Land Banking Pays Off For Manukau

Manukau Mayor Sir Barry Curtis says the city has had fantastic returns from the City Council's policy of strategic buying of land in previous decades. The practice of purchasing large amounts of open land for future development is known as "land banking".

Sir Barry says, "In many cases we got the properties for a song, compared to what we would have to pay today. They were a great investment because land prices have rocketed in the meantime. Ratepayers have benefited greatly."

The purchases were made with a long-term strategic goal. The aim was to create a city from scratch, with a sophisticated infrastructure to serve both fast-growing business zones and new housing areas.

The Council put in essential elements such as roading, water supplies and drainage, and surplus land was then sold for the next stage of development. "We put in the skeleton and the private sector added the flesh and bones," Sir Barry says.

Recently the Council similarly bought large parcels in Flat Bush, which will be the new high-growth centre of the region over the next decade. Since then the land has quadrupled in value.

"I don't know why claims are being made that the Council should not be getting involved in developing Flat Bush when we have been doing such things successfully for decades. It's not a new concept."

The Council always retained land which was needed for community and civic facilities.
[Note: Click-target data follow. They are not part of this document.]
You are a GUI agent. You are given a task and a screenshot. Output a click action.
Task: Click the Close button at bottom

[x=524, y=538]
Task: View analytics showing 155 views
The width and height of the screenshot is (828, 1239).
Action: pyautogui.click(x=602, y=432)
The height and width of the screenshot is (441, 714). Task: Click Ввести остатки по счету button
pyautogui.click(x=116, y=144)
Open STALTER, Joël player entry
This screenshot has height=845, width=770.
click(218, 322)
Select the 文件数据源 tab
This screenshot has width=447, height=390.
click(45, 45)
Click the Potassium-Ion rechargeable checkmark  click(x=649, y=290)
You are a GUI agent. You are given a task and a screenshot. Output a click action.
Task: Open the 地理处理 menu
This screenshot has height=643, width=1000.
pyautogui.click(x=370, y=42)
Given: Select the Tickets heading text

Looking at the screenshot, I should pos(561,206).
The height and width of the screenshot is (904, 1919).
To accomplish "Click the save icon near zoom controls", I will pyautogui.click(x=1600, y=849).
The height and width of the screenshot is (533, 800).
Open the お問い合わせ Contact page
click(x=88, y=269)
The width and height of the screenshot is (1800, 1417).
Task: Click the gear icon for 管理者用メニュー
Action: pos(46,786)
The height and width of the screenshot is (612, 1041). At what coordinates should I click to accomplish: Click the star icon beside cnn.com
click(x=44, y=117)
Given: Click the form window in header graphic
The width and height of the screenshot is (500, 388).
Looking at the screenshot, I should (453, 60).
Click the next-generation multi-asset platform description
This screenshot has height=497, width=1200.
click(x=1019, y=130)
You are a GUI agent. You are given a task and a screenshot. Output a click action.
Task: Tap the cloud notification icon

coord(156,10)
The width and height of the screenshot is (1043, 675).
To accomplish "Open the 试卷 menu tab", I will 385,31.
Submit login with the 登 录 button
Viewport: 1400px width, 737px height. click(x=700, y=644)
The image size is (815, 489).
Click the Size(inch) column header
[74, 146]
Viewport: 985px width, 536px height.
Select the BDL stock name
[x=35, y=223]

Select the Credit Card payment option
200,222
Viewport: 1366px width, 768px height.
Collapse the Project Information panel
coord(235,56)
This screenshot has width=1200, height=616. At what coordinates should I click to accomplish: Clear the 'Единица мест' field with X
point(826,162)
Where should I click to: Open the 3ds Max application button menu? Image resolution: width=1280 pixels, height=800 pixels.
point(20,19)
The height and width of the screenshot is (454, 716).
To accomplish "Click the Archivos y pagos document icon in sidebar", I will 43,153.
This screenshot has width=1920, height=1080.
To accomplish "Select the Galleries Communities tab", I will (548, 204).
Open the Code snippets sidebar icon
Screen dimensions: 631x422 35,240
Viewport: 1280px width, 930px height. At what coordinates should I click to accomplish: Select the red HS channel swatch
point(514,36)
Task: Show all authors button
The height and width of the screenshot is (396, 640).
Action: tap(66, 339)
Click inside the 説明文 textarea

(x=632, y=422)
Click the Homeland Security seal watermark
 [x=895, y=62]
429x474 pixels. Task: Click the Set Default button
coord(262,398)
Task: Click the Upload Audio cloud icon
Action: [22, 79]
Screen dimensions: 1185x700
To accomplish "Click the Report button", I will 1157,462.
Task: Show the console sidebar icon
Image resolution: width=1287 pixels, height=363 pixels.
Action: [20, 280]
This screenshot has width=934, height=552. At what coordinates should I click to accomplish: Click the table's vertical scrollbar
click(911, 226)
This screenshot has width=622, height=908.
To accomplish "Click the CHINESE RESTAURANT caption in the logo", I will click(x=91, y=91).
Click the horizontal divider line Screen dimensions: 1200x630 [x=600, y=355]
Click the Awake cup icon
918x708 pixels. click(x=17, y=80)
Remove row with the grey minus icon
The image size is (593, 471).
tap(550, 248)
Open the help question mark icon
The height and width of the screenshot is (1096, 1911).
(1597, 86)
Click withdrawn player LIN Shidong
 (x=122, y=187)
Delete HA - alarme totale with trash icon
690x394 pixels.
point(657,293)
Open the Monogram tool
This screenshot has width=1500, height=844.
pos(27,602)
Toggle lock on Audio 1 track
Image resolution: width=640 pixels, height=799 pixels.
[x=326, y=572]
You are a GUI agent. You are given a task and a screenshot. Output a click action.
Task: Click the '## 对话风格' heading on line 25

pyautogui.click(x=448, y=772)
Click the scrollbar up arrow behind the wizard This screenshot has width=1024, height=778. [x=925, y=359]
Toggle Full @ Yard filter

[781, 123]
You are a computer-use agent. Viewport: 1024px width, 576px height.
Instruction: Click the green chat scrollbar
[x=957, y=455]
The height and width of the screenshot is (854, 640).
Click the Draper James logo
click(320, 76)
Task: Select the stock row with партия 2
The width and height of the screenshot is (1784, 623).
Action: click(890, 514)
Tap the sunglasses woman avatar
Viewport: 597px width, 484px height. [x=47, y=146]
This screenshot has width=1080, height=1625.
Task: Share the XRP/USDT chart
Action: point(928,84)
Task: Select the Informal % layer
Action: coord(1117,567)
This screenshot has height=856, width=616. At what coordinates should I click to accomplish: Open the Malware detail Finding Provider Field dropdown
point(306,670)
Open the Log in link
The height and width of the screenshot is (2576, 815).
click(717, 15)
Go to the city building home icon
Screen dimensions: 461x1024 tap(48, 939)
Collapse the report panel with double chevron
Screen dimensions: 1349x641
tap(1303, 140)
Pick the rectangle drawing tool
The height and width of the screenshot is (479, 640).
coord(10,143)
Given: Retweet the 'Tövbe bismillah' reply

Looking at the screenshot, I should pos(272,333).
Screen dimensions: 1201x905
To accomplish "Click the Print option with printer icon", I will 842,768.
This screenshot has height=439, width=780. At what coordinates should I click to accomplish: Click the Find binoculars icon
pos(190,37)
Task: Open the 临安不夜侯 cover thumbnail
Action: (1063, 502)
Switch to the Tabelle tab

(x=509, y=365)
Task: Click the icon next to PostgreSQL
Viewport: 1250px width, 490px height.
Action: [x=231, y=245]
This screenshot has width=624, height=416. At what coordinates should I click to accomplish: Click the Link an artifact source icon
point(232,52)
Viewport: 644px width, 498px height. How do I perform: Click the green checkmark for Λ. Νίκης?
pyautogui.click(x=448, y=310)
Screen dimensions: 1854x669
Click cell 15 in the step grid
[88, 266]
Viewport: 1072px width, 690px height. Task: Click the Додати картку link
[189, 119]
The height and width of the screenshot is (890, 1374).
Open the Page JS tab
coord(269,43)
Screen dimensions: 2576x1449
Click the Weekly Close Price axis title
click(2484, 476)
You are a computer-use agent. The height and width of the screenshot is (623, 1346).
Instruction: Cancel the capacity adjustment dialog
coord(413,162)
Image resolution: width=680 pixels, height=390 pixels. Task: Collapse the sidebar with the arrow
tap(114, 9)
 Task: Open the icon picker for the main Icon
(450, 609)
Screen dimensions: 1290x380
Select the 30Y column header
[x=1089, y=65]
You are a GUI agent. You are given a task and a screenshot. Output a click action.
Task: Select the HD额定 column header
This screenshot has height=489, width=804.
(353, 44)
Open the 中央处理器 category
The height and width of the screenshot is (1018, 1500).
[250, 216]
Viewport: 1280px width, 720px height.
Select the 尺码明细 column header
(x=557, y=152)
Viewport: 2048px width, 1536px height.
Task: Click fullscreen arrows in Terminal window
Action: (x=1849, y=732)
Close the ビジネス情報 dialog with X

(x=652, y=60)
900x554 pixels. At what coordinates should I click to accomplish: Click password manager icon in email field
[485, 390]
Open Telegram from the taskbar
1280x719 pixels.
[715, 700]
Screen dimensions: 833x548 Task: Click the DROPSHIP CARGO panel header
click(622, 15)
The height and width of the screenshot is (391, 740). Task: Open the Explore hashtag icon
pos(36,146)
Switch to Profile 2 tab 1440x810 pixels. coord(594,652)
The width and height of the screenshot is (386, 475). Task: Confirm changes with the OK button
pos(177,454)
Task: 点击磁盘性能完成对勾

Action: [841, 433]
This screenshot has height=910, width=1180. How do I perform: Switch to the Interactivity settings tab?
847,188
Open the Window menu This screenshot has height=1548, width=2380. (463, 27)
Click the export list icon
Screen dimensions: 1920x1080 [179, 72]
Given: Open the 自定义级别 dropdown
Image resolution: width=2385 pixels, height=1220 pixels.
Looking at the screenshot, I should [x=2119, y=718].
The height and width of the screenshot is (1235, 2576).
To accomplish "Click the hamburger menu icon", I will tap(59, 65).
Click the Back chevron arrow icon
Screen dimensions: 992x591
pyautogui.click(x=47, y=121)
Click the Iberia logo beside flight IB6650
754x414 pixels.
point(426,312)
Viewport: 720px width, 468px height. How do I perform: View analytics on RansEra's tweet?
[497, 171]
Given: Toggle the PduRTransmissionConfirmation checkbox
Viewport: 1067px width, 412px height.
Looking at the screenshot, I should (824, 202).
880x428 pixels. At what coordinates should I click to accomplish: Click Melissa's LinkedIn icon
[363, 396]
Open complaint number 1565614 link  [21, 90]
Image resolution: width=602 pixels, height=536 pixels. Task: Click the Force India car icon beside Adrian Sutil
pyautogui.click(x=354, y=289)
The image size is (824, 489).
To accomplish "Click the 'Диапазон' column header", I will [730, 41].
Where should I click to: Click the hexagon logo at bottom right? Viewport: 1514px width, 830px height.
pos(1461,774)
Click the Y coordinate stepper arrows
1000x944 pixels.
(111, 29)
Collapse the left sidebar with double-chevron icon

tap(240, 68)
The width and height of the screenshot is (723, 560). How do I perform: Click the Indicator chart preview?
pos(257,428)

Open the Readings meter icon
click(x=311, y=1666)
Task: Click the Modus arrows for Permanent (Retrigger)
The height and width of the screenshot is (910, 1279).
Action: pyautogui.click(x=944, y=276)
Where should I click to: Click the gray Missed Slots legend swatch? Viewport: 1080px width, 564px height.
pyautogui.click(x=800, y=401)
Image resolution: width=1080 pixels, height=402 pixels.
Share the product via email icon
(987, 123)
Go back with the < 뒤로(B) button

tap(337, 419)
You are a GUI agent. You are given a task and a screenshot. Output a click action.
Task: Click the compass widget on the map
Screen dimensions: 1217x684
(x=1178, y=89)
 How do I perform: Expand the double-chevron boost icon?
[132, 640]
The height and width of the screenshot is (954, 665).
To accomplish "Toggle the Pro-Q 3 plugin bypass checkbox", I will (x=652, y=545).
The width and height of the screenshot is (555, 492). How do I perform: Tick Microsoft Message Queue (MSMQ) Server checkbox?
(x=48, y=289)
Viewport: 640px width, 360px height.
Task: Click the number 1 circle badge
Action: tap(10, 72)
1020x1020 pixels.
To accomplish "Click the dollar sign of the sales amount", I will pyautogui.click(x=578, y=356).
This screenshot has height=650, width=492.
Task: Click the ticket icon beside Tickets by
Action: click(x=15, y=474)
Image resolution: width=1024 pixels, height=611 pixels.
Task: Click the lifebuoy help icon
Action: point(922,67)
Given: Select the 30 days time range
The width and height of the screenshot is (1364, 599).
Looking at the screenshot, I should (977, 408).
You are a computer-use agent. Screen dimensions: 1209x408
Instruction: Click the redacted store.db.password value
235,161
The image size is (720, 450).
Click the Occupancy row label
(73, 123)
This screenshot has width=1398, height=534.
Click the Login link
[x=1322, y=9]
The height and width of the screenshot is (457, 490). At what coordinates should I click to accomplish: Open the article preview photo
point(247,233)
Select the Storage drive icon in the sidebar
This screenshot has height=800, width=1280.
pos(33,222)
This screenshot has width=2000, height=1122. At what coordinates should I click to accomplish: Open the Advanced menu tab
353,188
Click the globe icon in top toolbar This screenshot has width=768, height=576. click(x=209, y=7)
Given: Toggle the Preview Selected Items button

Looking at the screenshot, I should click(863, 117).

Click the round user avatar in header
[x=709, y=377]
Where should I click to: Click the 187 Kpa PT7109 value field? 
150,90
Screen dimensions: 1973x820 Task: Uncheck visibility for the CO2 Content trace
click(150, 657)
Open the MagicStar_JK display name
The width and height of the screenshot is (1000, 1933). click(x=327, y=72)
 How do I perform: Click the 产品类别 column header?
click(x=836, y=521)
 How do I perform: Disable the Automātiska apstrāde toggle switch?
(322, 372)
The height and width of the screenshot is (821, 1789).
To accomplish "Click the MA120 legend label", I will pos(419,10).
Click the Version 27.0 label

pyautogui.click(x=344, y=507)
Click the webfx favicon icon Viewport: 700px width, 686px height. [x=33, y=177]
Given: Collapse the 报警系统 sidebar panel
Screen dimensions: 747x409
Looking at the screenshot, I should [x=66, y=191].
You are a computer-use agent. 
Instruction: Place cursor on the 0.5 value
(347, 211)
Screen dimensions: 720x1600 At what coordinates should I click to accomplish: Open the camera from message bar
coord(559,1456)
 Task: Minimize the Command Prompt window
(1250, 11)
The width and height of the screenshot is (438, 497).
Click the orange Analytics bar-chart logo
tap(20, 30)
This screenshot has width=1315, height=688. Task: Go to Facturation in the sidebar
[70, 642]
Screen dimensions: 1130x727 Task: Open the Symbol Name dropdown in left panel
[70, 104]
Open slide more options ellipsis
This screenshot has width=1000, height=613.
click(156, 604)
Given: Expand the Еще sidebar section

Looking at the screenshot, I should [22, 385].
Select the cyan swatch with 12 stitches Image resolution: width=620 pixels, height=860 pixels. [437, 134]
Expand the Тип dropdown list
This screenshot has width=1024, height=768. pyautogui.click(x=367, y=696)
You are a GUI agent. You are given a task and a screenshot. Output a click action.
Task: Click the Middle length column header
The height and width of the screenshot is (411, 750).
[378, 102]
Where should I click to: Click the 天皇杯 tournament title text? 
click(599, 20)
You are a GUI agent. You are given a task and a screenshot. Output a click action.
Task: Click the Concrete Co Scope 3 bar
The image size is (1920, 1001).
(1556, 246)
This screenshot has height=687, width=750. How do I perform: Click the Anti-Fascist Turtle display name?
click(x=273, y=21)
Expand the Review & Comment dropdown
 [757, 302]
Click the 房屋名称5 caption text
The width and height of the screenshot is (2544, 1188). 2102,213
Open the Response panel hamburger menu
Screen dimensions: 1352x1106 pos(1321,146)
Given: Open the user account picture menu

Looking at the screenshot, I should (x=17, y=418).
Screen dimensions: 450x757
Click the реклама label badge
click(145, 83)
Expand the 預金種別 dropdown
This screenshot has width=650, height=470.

However the Council's holdings in Flat Bush will not be sold as one block because the Council believes there will be a higher quality development if it retains ownership, and therefore control of the design, phasing and management of development.

"I realised early on that we had to buy large areas of land in order to promote growth in the city. Without Council's investment, thriving business areas such as Wiri and East Tamaki would not be what they are today. It's worth remembering that most of Manukau City Centre was built on land purchased by the Council in the 1960s."

The same applied to future housing areas. "It was clear decades ago that Auckland City and the North Shore had little land available for large-scale future housing development, but the east of the region, which is now Manukau City, did. That was clearly where the population and business growth would be, and that's exactly what happened.

"Putting in quality infrastructure was the point of difference of Manukau. The business community invested here because they had confidence that the necessary roading and other essential services would be there. Now, Manukau is the business powerhouse of the region.

"I am equally proud of the parks and open spaces we now have due to prudent purchases of land in the past, such as Totara Park in 1967, and Puhinui Reserve."

Sir Barry says the city now has magnificent examples of open space which will be a heritage that lasts forever. Manukau has the equivalent of 7,000 rugby pitches in parkland and reserves.

"In contrast, Auckland City is scrambling to find enough open space for parks. In particular I am looking forward to the new Barry Curtis Park which is being developed in Flat Bush. There'll be no shortage of places to go for a bike ride or walk for residents of Flat Bush Town Centre."